«Quando parliamo di arabi israeliani, parliamo di un quinto della popolazione israeliana. Persone che sulla carta hanno tutti i diritti, ma che nella realtà si vedono negate moltissime cose: basti pensare alla legge che dichiara Israele Stato Nazione degli ebrei e che fa degli arabi quasi cittadini di serie B».
David Grossman, la Repubblica, 13/05/21
«Le ultime settimane hanno visto in misura crescente scontri violenti tra Ebrei e Arabi in Gerusalemme e nella West Bank, causati in parte dalla rabbia dei Palestinesi per le restrizioni poliziesche ai raduni per il Ramadan presso il Monte del Tempio e per lo sfratto di diverse famiglie palestinesi dal sobborgo di Sheikh Jarrah di Gerusalemme Est a favore di coloni ebrei».
Haaretz, 10/05/21
Se queste fonti di parte ebrea dicono il vero, non c’è dubbio che è stata Israele a innescare la guerra in corso, colpendo i Palestinesi nei valori più profondi: quelli religiosi e quelli della casa. E la reazione è comprensibile, se non giustificabile. Se qualcuno ha argomenti in contrario lo ascolterò.
Ma non vorrei occuparmi della questione del “di chi è la colpa”. Mi sembra più importante trarre le conseguenze di questo ennesimo, e apparentemente irrisolvibile, “scontro d’identità” di cui la Palestina è esemplare testimonianza.
Credo che ormai l’idea dei “due stati”, uno ebreo e uno arabo, sia tramontata per sempre. E a pensarci bene era fondamentalmente errata dal punto di vista di una visione democratica. Perché in uno stato democratico la libertà di culto costituisce un caposaldo della uguaglianza dei cittadini.
La fede religiosa è un elemento importante dell’identità delle persone e delle comunità. Ma come ho cercato di sostenere in un mio articolo precedente, identità non deve significare chiusura, ma al contrario premessa per il proprio confronto, competitivo ma anche collaborativo, conoscitivo e operativo, con i diversi da sé. Per la stessa crescita ed evoluzione della propria identità.
Secondo statistiche del 2019, ebrei e arabi palestinesi, che vivono all’interno o all’esterno di Israele, si equivalgono numericamente: 6,5 milioni ciascuna comunità, per un totale di 13 milioni circa. Se convivessero tutti in uno stesso stato laico, è impossibile pensare che perderebbero le rispettive millenarie identità. Questa non verrebbe annullata neanche in presenza di numerosi matrimoni misti. Ma diventerebbe meno aggressiva, più umana.

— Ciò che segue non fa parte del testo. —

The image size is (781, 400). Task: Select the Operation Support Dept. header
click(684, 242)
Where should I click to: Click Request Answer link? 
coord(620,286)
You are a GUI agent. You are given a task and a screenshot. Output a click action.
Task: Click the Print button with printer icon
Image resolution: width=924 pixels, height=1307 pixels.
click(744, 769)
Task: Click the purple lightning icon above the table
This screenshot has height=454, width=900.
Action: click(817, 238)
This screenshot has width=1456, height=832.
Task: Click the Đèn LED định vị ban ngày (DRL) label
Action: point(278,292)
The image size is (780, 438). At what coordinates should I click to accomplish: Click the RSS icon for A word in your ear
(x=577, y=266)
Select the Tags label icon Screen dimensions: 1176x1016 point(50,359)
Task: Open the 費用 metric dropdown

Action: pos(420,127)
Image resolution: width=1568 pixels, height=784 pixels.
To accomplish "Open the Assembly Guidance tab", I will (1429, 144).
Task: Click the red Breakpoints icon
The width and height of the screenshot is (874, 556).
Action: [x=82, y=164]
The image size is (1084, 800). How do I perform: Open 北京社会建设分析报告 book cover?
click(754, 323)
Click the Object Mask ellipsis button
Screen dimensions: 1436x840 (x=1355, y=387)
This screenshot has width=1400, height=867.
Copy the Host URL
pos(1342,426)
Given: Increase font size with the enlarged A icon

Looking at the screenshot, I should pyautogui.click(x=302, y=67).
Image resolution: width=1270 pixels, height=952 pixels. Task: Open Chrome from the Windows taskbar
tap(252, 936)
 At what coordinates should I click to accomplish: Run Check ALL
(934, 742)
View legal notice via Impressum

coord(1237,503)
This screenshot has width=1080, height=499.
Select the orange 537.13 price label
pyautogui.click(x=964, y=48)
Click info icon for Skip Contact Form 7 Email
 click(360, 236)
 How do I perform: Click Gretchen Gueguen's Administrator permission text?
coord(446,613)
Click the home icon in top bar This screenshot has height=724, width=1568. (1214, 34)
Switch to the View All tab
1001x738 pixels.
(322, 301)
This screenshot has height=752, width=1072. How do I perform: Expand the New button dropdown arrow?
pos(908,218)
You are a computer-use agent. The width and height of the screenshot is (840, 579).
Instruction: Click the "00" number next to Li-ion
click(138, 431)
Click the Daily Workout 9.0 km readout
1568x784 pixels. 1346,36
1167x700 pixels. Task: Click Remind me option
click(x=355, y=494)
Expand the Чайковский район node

La globalizzazione, che in una certa misura ci fa tutti cittadini del mondo, dovrebbe favorire questo processo verso un comune sentire, sia pure sempre dialettico e diversificato.
Non è auspicabile che la Palestina continui ad assomigliare ai paesi confessionali che la circondano. E’ invece auspicabile che essa intraprenda un percorso simile a quello che, sia pure con grandi difficoltà e lentezza, caratterizza i rapporti tra bianchi e afro-americani negli Stati Uniti e quelli tra nativi e ex-coloni bianchi in Sud Africa. La Palestina e Israele potrebbero fare da apripista per la diffusione della democrazia tra i paesi arabi e musulmani.
Gli Ebrei non avrebbero nulla da temere da una crescita dell’istruzione e del benessere delle popolazioni arabe. Come popolo che ha subito nella storia gravi discriminazioni, potrebbe anzi guadagnarsi un posto tra i campioni della lotta globale contro le disuguaglianze.
Accordi di Oslo 1993 - Rabin, Clinton e Arafat
Forse questa può apparire una prospettiva utopica. E’ probabile, purtroppo. Ma l’alternativa è una guerra senza fine. Perché nessuno dei due contendenti riuscirà a prevalere sull’altro. Riuscirà solo a mantenere l’avversario in condizioni permanenti di paura o mortificazione, surrogati, conati forse inconsapevoli di un progetto di annientamento reciproco.